Published online by Cambridge University Press: 05 April 2013
Hunting, combat sports, and contact sports
To begin at the beginning, both humans and many species of animals hunt. In so far as hunting is a question of using violence to catch, overcome, and kill a living creature, unquestionably it has certain things in common with warfare. Unless the animals are driven to be killed, physical effort and/or skill play an important role. So does chance in the form of a sudden gust of wind that may carry the hunter’s scent, or, in the days of edged weapons, deflect his arrow from its intended target. Hunting also involves strategy, although it differs from the kind commonly used in war. Not many animals will stand and fight the hunter just as he fights them, and almost none will do so unless it is cornered first. Even if it is, normally precautions are taken to ensure that the killing is one-sided. That is why, in English, hunting is also known as the “chase,” from the French chasse, “pursuit.” Semantically it is closely associated with its opposite, to flee; the same is true of its German and Dutch equivalents, Jagd and jacht.

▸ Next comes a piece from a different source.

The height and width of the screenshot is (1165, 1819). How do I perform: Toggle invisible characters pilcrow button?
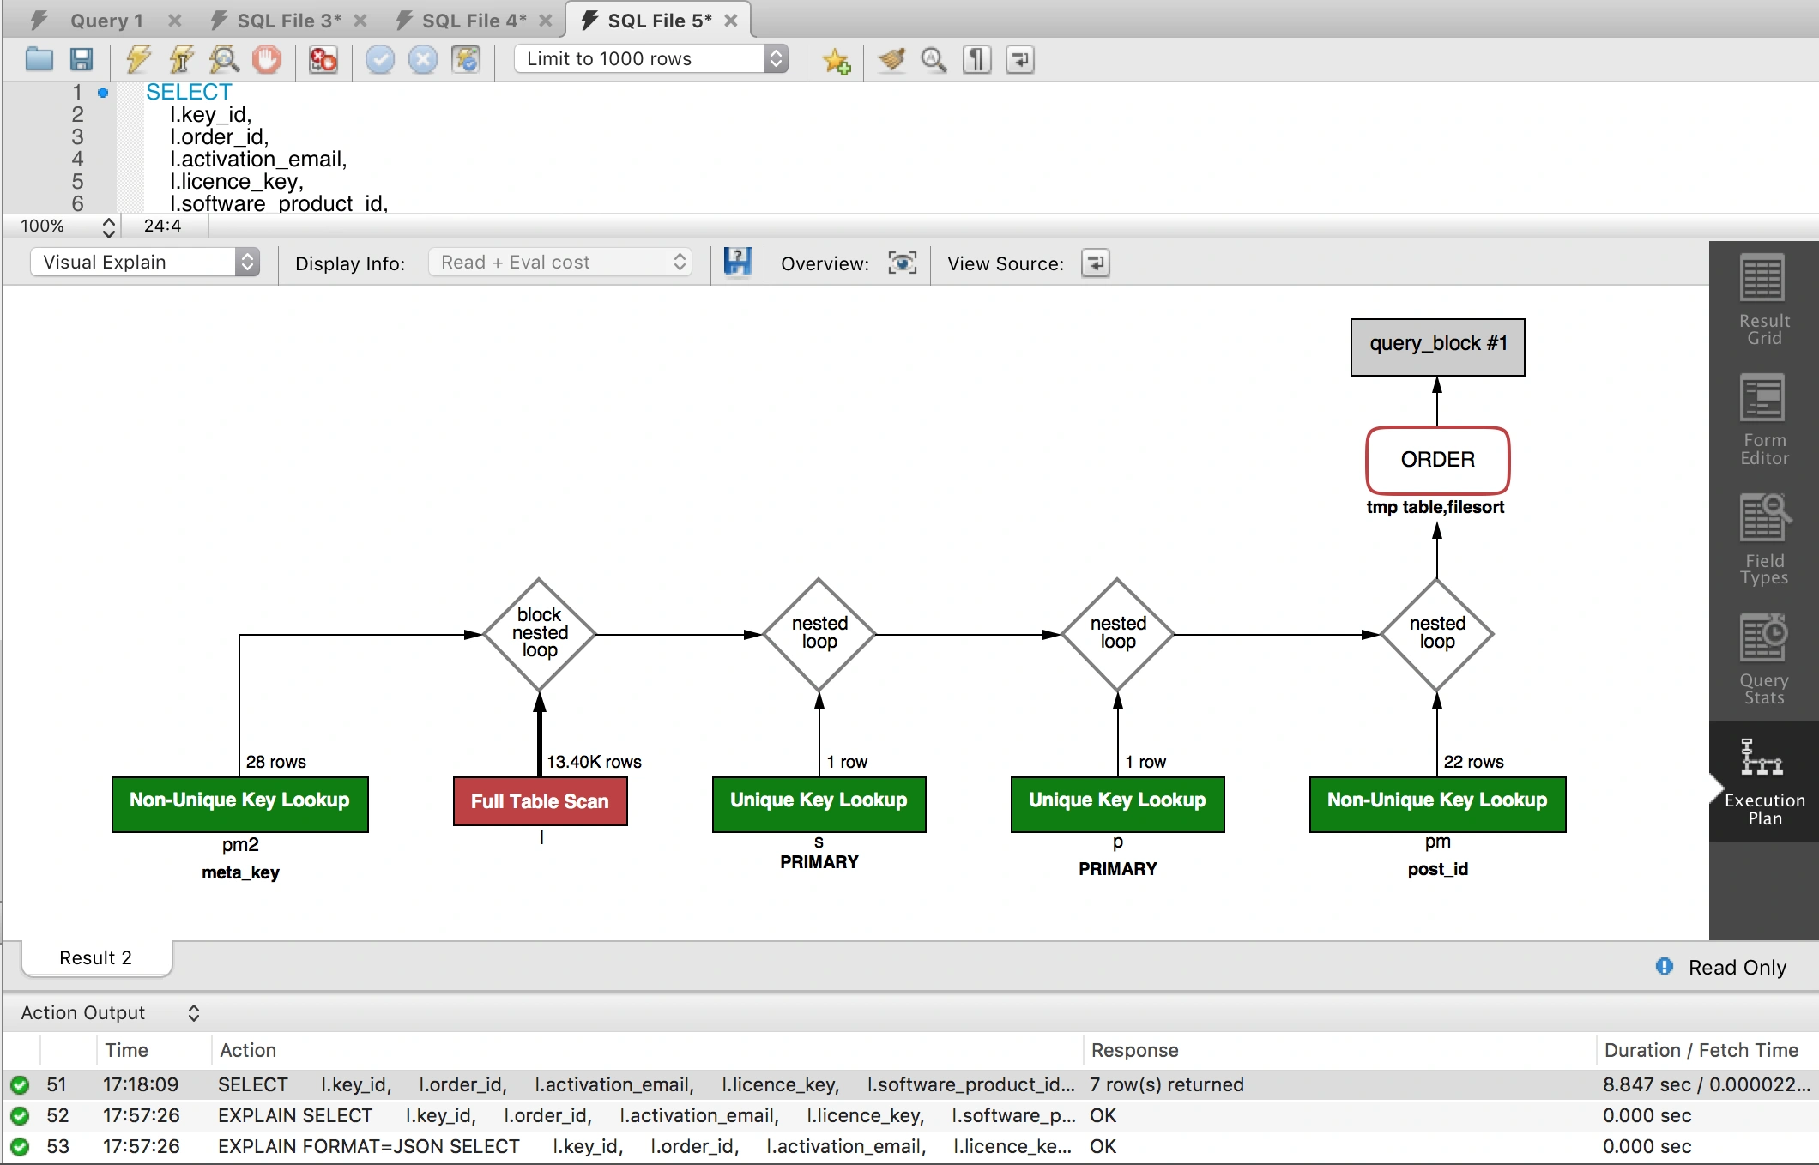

Other similarities between hunting and war, specifically including the willingness to shed blood and the outdoor life that both require, do not have to be explained in any great detail. Plato at one point claimed that war was simply a different form of hunting, which was not meant exactly as a compliment to soldiers. Xenophon and Machiavelli, both of whom had commanded men in war, saw things in a different light. To them it was a useful form of military training. Pigsticking and other forms of big-game hunting continued to be advertised as such down to the last years of the nineteenth century. Warriors of all periods have often hunted during their leisure hours. For example, the Roman Emperor Hadrian is said to have incurred a scar when hunting, causing him to grow a beard and ending a centuries-old tradition when Romans had shaved. During the Middle Ages, and indeed for centuries after they had ended, hunting was the warrior’s sport par excellence; before he was killed at the ripe old age of twenty-six, World War I flying ace Manfred von Richthofen spent his leave hunting.